• What needs to be done: Search the records for the line with "NASLOVNICA (809, 109)". Output that line and each line after it, exactly, and stop at the end; omit pictures.

(Stored records)
- - -

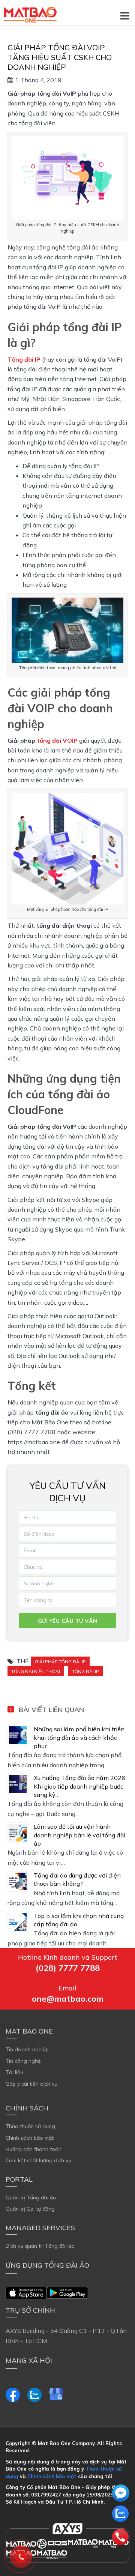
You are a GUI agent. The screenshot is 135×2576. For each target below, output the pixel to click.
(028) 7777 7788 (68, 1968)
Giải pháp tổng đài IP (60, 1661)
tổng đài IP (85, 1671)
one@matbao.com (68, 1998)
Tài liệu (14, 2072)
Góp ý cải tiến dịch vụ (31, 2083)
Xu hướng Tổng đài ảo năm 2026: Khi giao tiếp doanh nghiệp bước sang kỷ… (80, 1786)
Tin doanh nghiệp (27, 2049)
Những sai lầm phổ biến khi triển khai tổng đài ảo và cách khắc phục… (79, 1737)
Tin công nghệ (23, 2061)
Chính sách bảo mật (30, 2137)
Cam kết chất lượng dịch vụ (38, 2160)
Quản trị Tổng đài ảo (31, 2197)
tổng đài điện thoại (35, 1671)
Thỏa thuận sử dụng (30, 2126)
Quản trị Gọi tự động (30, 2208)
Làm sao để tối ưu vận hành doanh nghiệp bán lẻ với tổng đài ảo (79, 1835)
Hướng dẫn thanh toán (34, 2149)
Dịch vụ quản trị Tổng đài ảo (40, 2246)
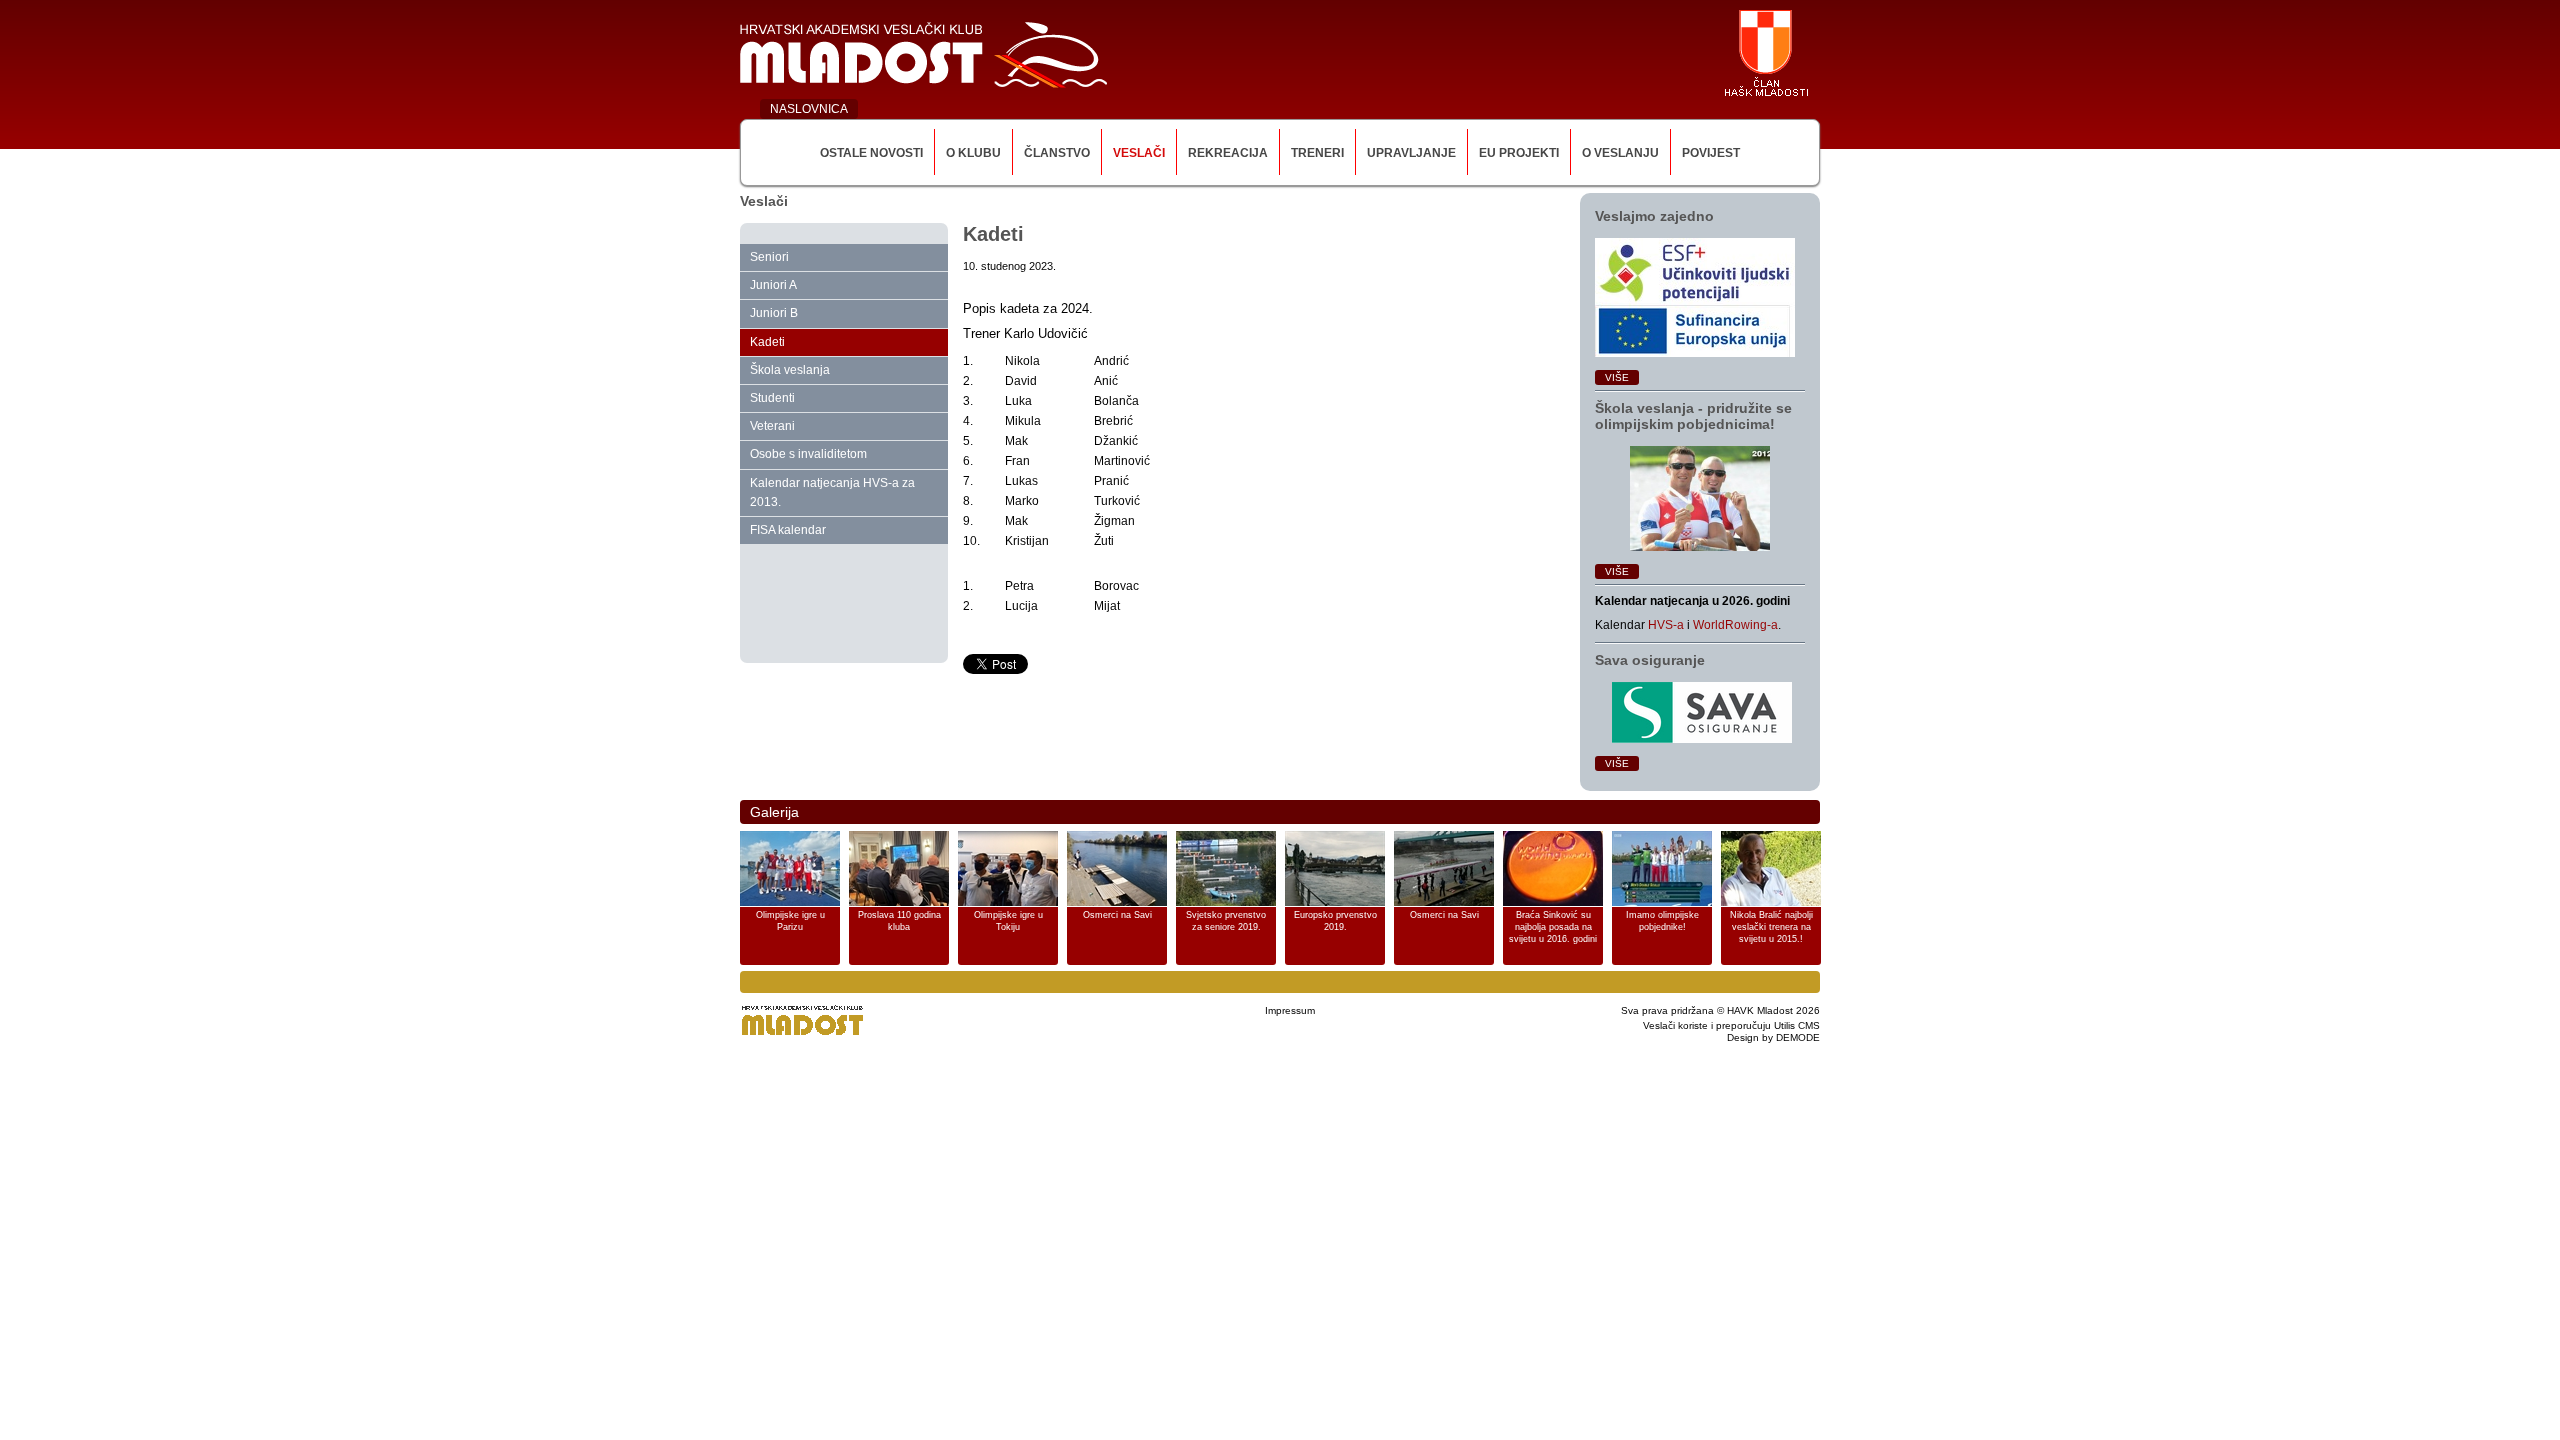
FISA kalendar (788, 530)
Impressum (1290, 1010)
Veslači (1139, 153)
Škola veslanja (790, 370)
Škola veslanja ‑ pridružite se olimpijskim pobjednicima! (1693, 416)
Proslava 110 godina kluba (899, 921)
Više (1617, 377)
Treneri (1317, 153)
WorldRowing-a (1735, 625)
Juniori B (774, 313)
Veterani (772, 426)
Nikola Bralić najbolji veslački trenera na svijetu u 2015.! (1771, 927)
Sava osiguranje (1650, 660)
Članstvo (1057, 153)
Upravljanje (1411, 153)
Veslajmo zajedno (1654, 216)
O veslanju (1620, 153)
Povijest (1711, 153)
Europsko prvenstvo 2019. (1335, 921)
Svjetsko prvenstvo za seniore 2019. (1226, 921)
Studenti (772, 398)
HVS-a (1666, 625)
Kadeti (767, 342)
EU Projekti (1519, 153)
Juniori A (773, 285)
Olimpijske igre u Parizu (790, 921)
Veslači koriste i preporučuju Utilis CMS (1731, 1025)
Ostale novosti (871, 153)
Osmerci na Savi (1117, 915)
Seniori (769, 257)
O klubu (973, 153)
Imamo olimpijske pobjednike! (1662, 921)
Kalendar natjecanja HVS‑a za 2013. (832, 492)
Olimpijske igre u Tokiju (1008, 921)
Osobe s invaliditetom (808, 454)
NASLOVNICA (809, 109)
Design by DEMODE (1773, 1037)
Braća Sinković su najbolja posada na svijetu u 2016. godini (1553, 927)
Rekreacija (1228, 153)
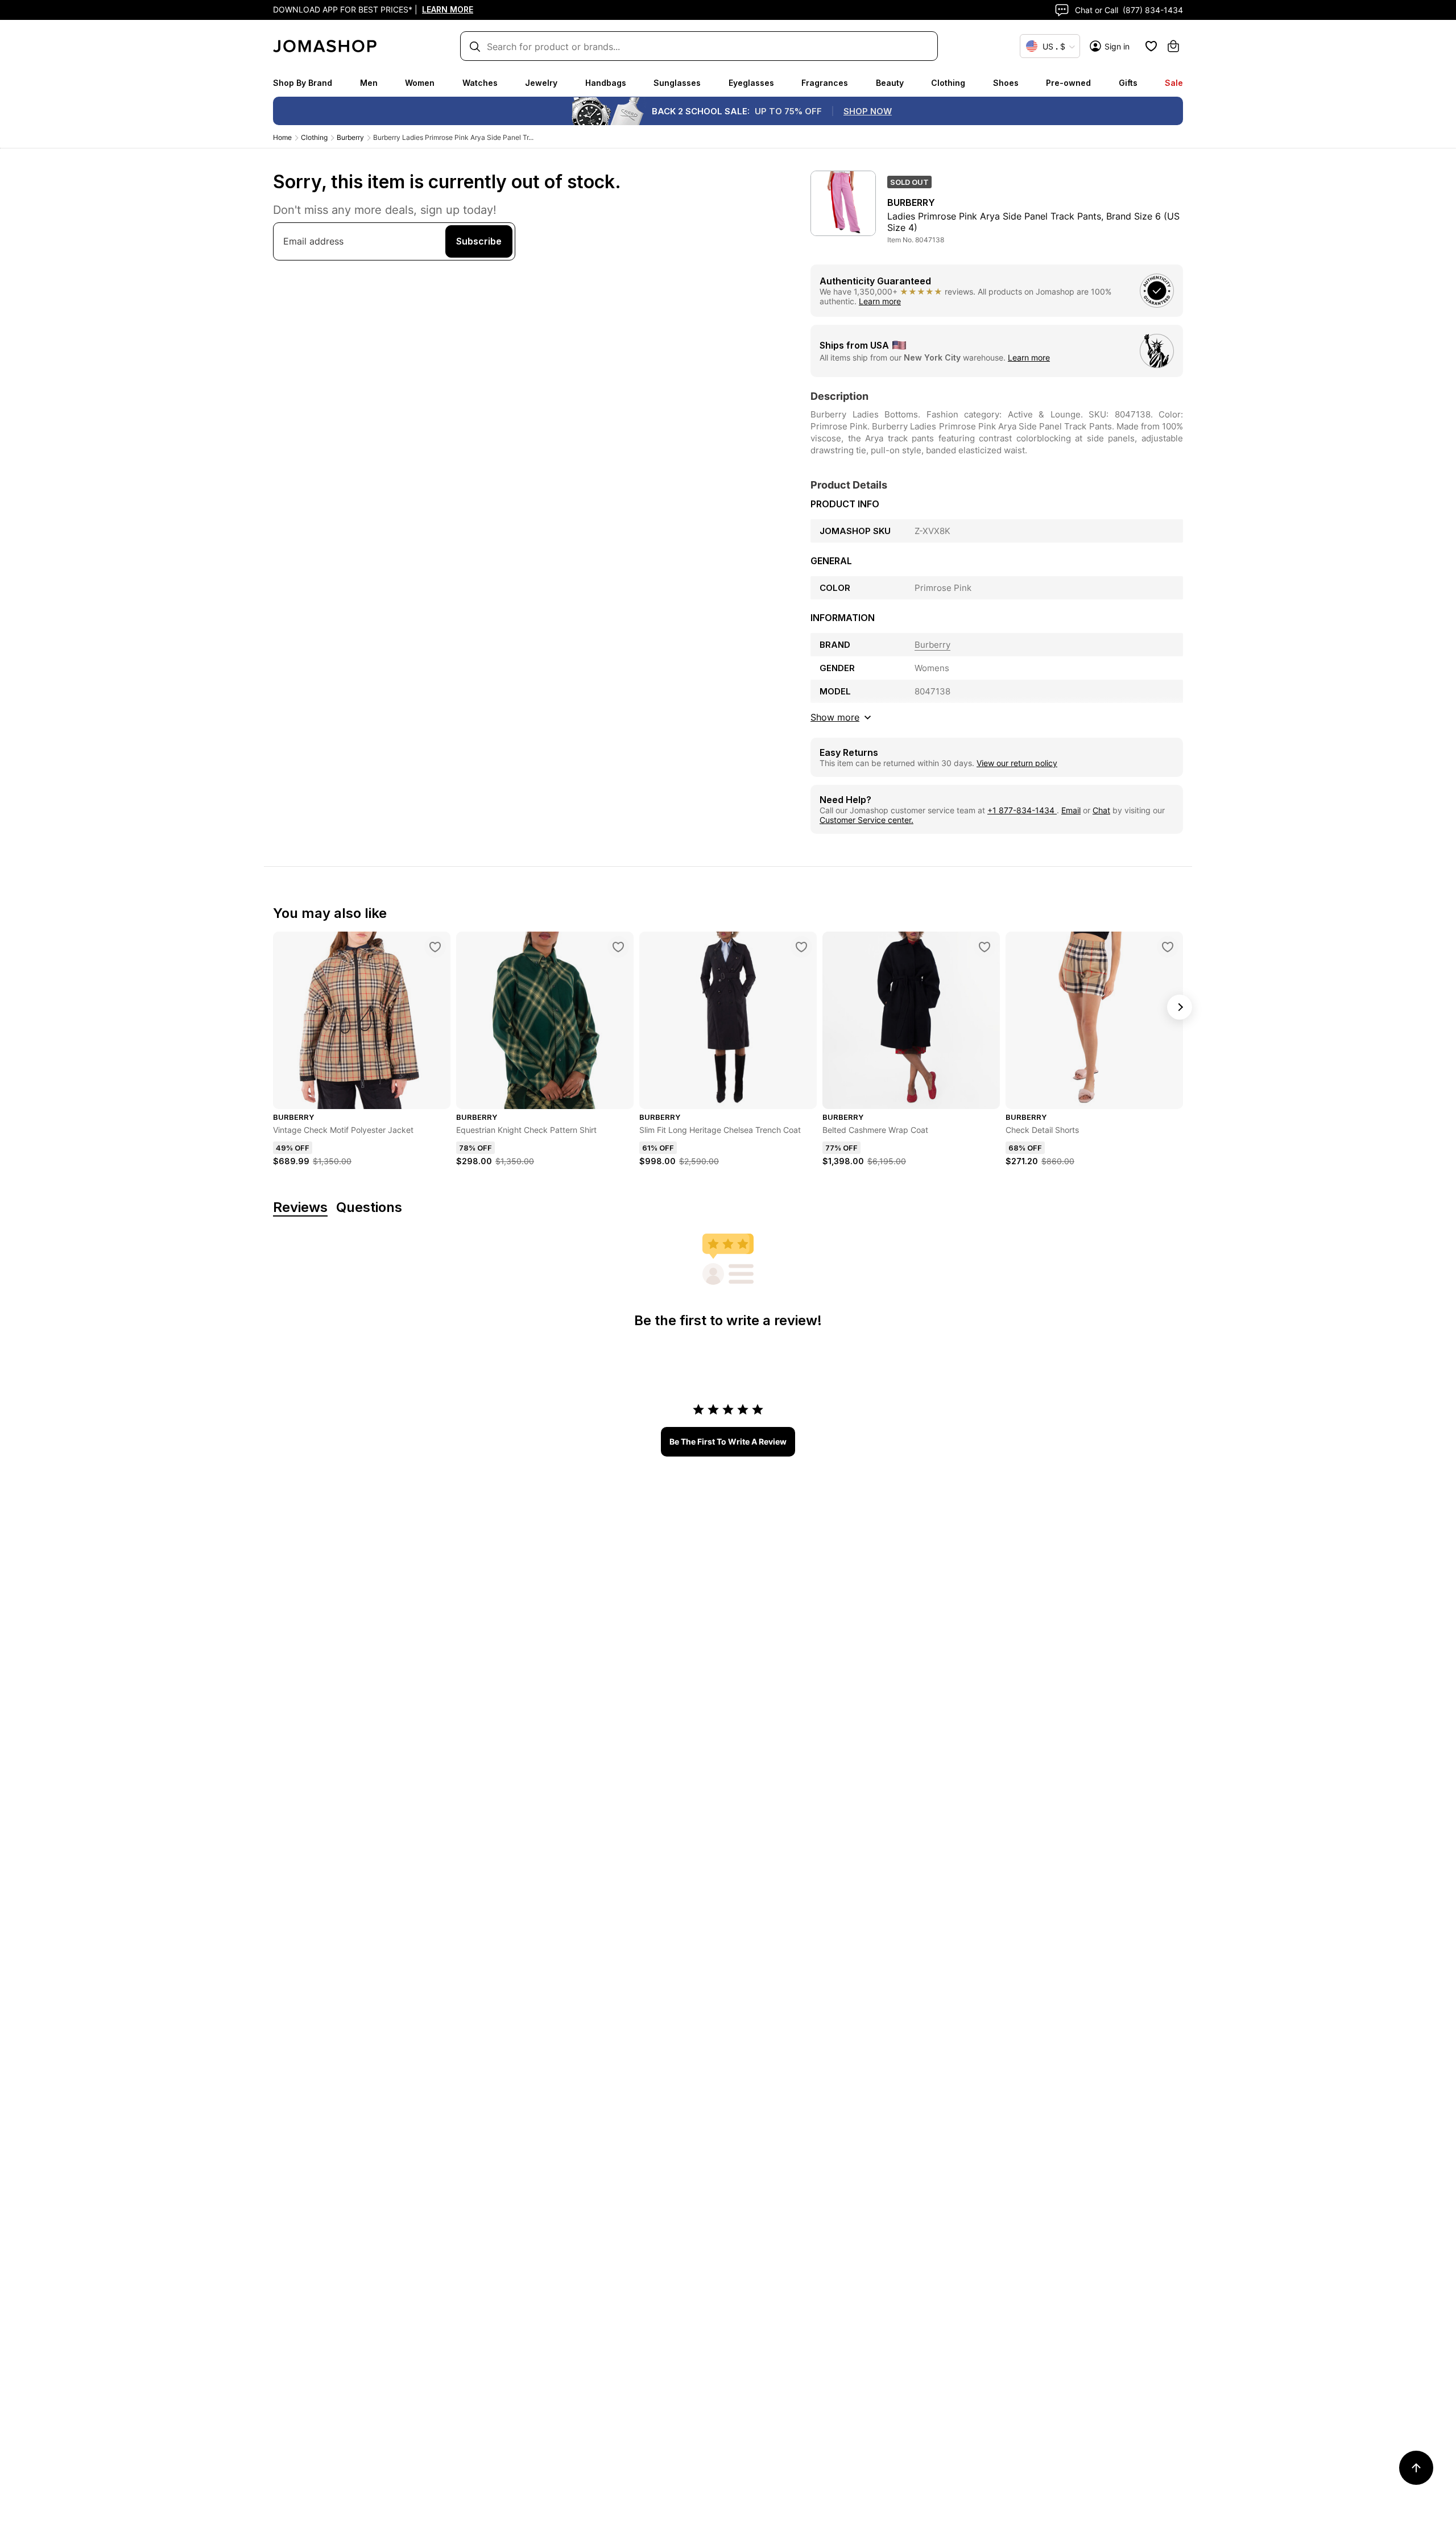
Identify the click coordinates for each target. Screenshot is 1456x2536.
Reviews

- - -

• Your solution:
NASLOVNICA (809, 109)
Design by DEMODE (1773, 1037)
Braća Sinković su najbolja posada na svijetu u 2016. godini (1553, 927)
Rekreacija (1228, 153)
Identify the click coordinates for each target. Screenshot is 1456x2536.
Reviews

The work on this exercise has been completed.